Records for this task:
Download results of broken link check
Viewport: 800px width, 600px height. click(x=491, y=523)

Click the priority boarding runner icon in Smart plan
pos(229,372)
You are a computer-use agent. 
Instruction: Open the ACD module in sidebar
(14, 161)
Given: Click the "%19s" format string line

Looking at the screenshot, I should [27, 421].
---
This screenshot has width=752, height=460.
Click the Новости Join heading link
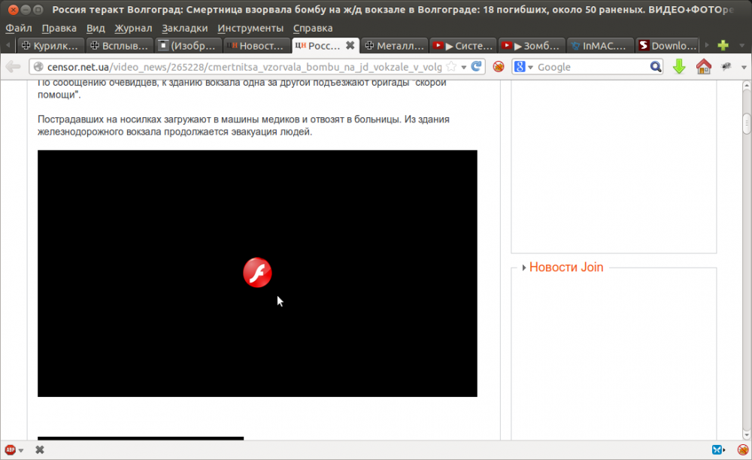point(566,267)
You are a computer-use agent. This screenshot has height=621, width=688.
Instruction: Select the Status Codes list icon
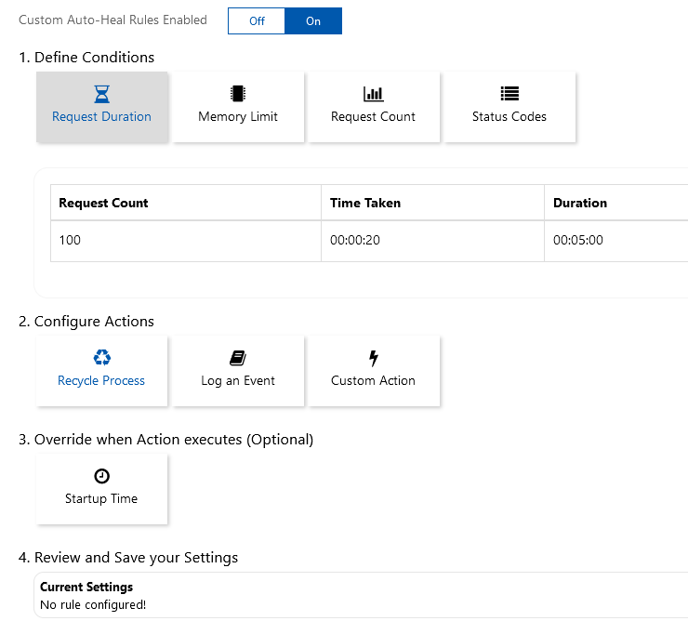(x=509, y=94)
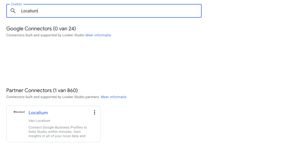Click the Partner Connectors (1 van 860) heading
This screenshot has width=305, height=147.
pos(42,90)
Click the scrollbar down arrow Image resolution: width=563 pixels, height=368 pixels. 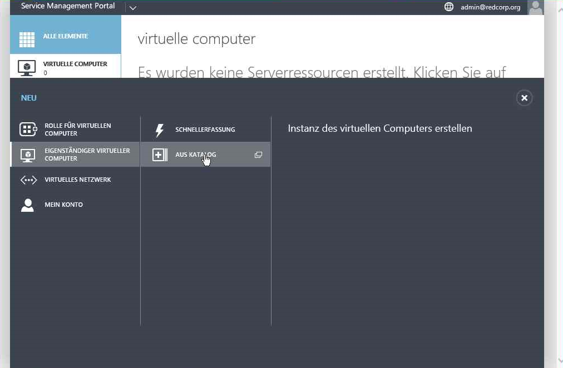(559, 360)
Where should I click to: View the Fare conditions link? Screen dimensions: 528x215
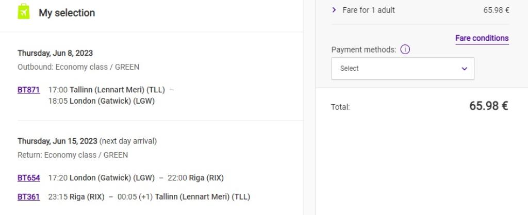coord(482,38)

Your instructions: For this exercise, gather every line of the data that contains the word "agent".

Solution to this problem:
You are a computer-use agent. 
You are a computer-use agent. This screenshot has height=621, width=688.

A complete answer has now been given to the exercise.